Если ты когда-нибудь сильно и горячо любил женщину, Уэр, ты поймешь меня. Я при жизни оказался в солнечных садах Руанайта. Единственное, о чем я мечтал, так это чтобы побыстрее прошло время уборки урожая и мы могли бы по закону сыграть свадьбу. Ее отец поначалу смотрел на меня настороженно, но потом все-таки стал считать меня своим сыном. Да и мои родители были в восторге от моей избранницы. Ее невозможно было не любить, ее красота и ее прелесть были таковы, что один взгляд на нее наполнял сердце восторгом. Она была как темная душистая роза, как грациозная лань с бархатными глазами. Я обожал ее, я мечтал прожить рядом с ней всю свою жизнь и всей душой стремился к счастью, не ведая, какое горе и какое отчаяние вскоре найдут меня.

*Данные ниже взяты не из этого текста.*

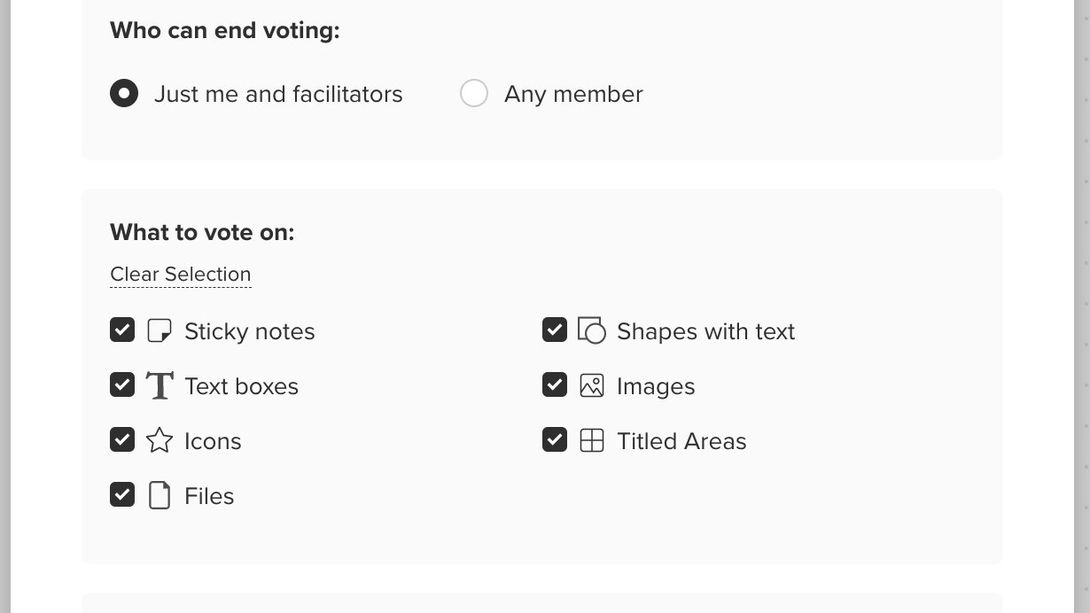The image size is (1090, 613).
Task: Click the star icon next to Icons
Action: [160, 439]
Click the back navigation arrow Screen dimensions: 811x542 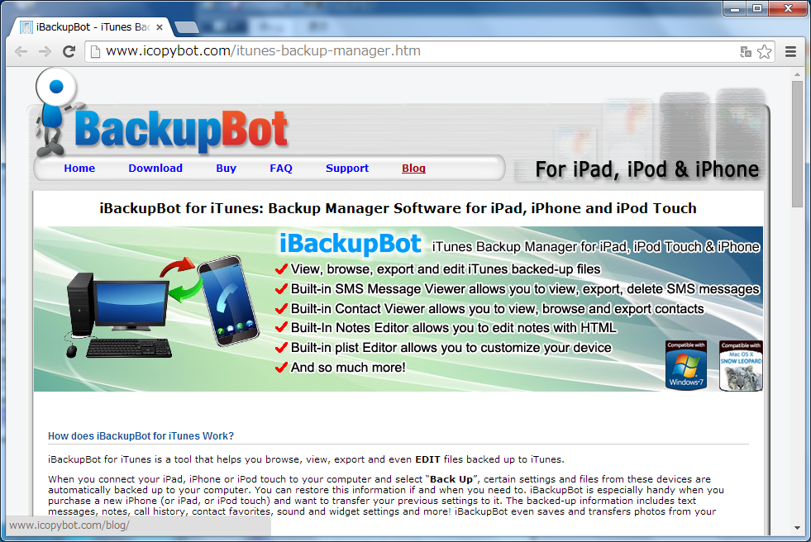[21, 51]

Слухи о войне шли давно. В нашу деревню часто приходили странники и рассказывали о зловещих знамениях и пророчествах, о том, что творится на северной границе. Я даже не удивился, когда однажды утром отец разбудил меня и сказал, что началась война с сидами. Отец не опасался, что меня заберут в армию – в нашем селе уже были вербовщики, и императорскую повинность в людях мы выполнили. Гораздо больше отец опасался фуражиров и мародеров; первые могли заплатить за провиант мало, вторые вообще ничего не платили, просто грабили и убивали. Когда живешь недалеко от границы, поневоле готовишься ко всему. Отец, бывалый человек, заранее приготовился к худшему. Часть зерна и прочего продовольствия он надежно спрятал в нескольких местах, а остатки распродал по выгодной цене. Он собирался уехать в глубь страны и увезти нас. Но когда пришло время уезжать, я отказался. Я сказал, что никуда не поеду без своей любимой. Отец долго меня убеждал, но так и не добился своего. До сих пор помню, как он сидел в углу горницы, держа на руках нашего кота, и слушал мои обвинения в трусости.

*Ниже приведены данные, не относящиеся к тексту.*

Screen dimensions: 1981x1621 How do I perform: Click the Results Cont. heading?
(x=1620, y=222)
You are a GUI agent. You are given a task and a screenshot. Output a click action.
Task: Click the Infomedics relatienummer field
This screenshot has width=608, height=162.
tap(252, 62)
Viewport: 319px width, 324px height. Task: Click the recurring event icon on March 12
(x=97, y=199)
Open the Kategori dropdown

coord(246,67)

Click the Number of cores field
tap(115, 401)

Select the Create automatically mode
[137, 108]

Прошло два или три дня, и в деревне заговорили о шайках разбойников, которые рыщут по дорогам, грабят и убивают проезжих. Никто не знал толком, что это за люди; одни говорили, что это сиды наняли всякий сброд, чтобы разбойничать на имперских коммуникациях, другие утверждали, что это дезертиры из имперской армии и солдаты из разбитых сидами подразделений. Вскоре женщины и дети даже днем боялись выходить из дома, опасаясь нападения, а мужчины наши днями и ночами дежурили, вооружившись чем попало. А я думал только о ней. И однажды я сбежал из дома – взял отцовскую лошадь и поскакал в Валь-Фотэнна. Я хотел увезти ее к нам. Но я опоздал.